I am convinced it all comes down to really a few things:
1. Cost of salary (even in light of orientation--they can write off a lot, and with Intranet, it is not as costly as it used to me b/c the hire can do a lot of stuff online.
2. Likeability - The established people want new hires they can control and push around many times. I am not telling you not to think for yourself, but be careful with this. Politically they may conclude that you may not be a "team player" with MAY translate to their fear that you might give them a run for the money in terms of attention, smarts, whatever, and thus they can't control you as much. People want the illusion of control and wapower. Anything you do which suggests that they may not be able to easily maintain that may put your ability to be hired or stay hired in jeopardy.
3.They may only want to give a new hire a week or so of orientation and they throw them in--and they may have to do this on schedules and shifts where there is less supervision and support. If they are not putting or willing to use the various monies from department to unit to invest in you and give the keys to success, they will hire someone with more recent experience--but this of course is no guarantee.
4. Mostly specialized positions are out unless you know someone,period.
This is the dynamics of the current environment. And in the past Nurse Manager's would be more apt to hear from applicants personally, but all things in terms of initial hiring have been taken over by HR--and some of the HR people really have insight into te field and specialties and some of them don't. So they go by some standard bottom line, and really your application isn't given more than a 40 second glance.
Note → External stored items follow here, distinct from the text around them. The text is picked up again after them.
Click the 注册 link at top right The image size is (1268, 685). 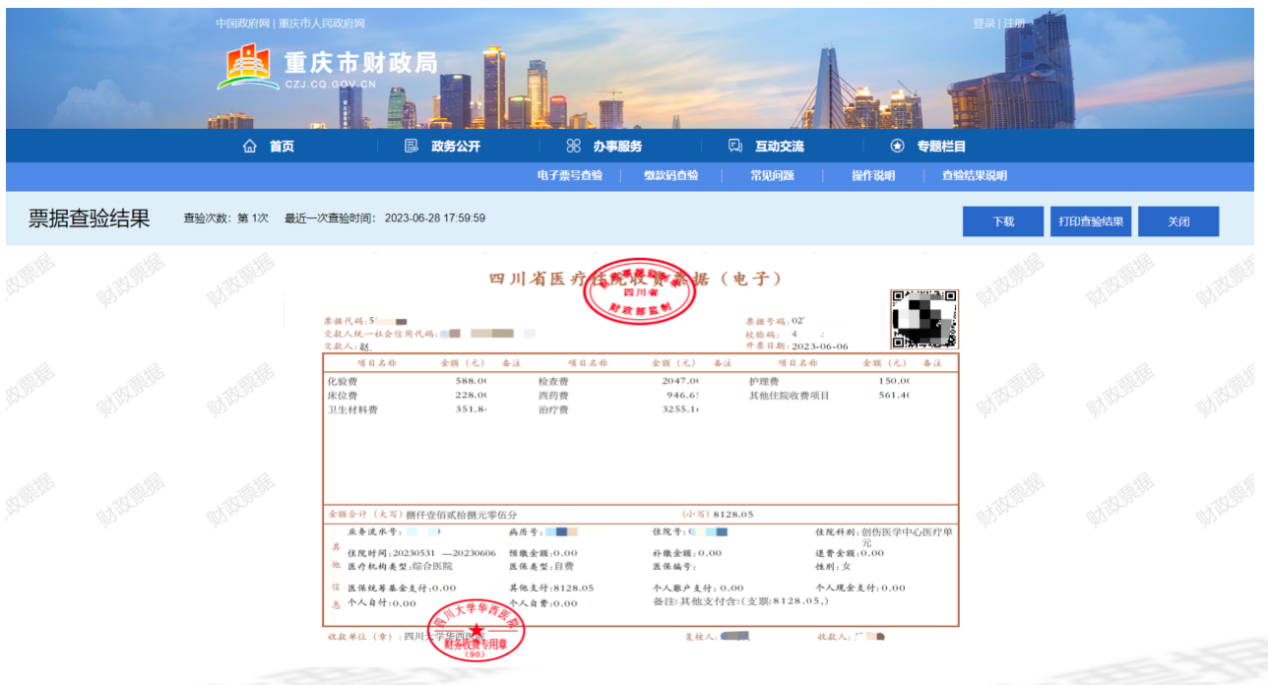[x=1014, y=23]
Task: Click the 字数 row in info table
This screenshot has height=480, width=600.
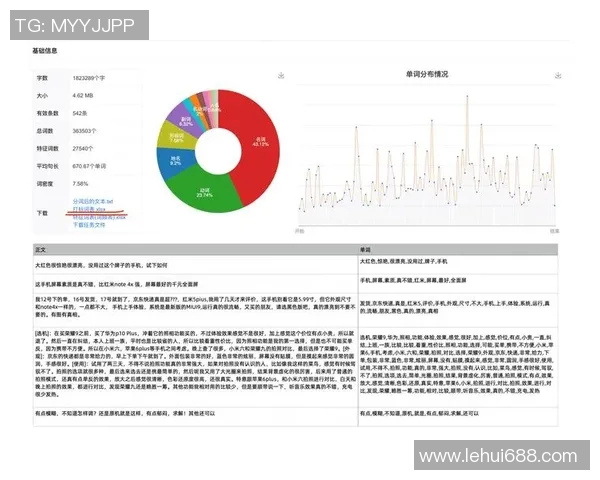Action: tap(70, 76)
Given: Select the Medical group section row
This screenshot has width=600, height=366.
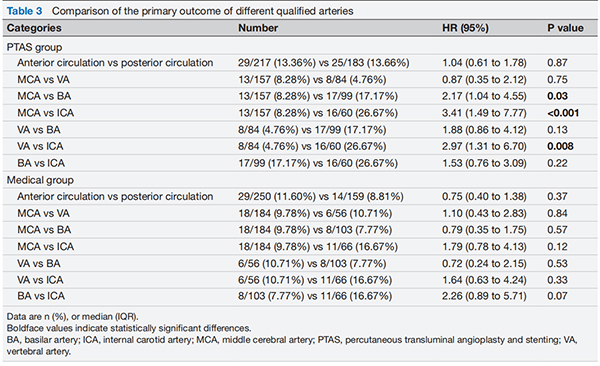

Welcome to nursing. This will jump up to bite them on the butt, but not anytime soon in this economy. It was already a tough field to work in, now it's ridiculous to get into or stay in, and the sucky aspects have only gotten suckier, while unfortunately salaries are more stagnate. They will remain this way for quite some time, and those with decent experience aren't going to have it much better than the GNs they chooses to hire.
Some place have "internships," which are all about having the upper hand, and it's exactly why they won't take RNs with strong experience into them. Eventually they too will get a bad reputation for this in time. Nurses in general will put it together, b/c it tells nurses exactly how hightly they thing of nurses and nursing in general. They can say what they want, but how they treat nurses as individuals, or not, says a lot about how they true look at the profession and how they decide to manage people. Beware when individuality is poo poo'd in the culture--and there is a lot of it in nursing, in spite of all the talk about diversity. The diversity is simply about EEOC coverage, not about respect for nurses as individuals.
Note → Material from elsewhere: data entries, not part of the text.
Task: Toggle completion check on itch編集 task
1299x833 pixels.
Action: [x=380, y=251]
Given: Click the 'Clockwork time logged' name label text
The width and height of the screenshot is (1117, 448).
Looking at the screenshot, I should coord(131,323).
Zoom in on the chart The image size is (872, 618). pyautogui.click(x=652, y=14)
I actually had a couple of nurse recruiters laugh at me, and I have loads of experience, but but had a hiatus from nursing. No matter what, that is completely unprofessional, but it tells you some things about the place I think. You can apply to everything, but they can afford to be real picky if they want to be. Thus if there is a four-point check off in their minds, and you don't meet it from the time they pick up you resume/app, toss it goes. This IS our current reality. People are moving into homecare; but even some of them can be ridiculous with "current" issues. I know darn well that I have forgotten more than what a number of newer nurses know. I know my experiences and the acuity involved. They don't, and they don't give a crap.
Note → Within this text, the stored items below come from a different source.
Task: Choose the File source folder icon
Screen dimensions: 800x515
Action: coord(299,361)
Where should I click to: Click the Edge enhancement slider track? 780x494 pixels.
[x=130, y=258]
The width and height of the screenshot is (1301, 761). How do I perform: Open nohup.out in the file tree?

I'm starting to suggest to people what they suggest with people that think they want to go into medicine. That is this. Only go into it if you cannot possibly see yourself doing something else.
And with that, a number of experienced nurses will tell you, it doesn't take decades to see yourself doing something else.
The field has changed a lot in terms of general attitude and professionalism in 20 years, and with all the advanced "education," the irony is, by and large, it has not changed for the better.
misdetermined, LPN
16 Posts
Thanks August that was some story...congratulations to you and i have some hope after reading all these post..thank you guys for the pep talk Im gonna keep my head up and just stay persistant and keep applying.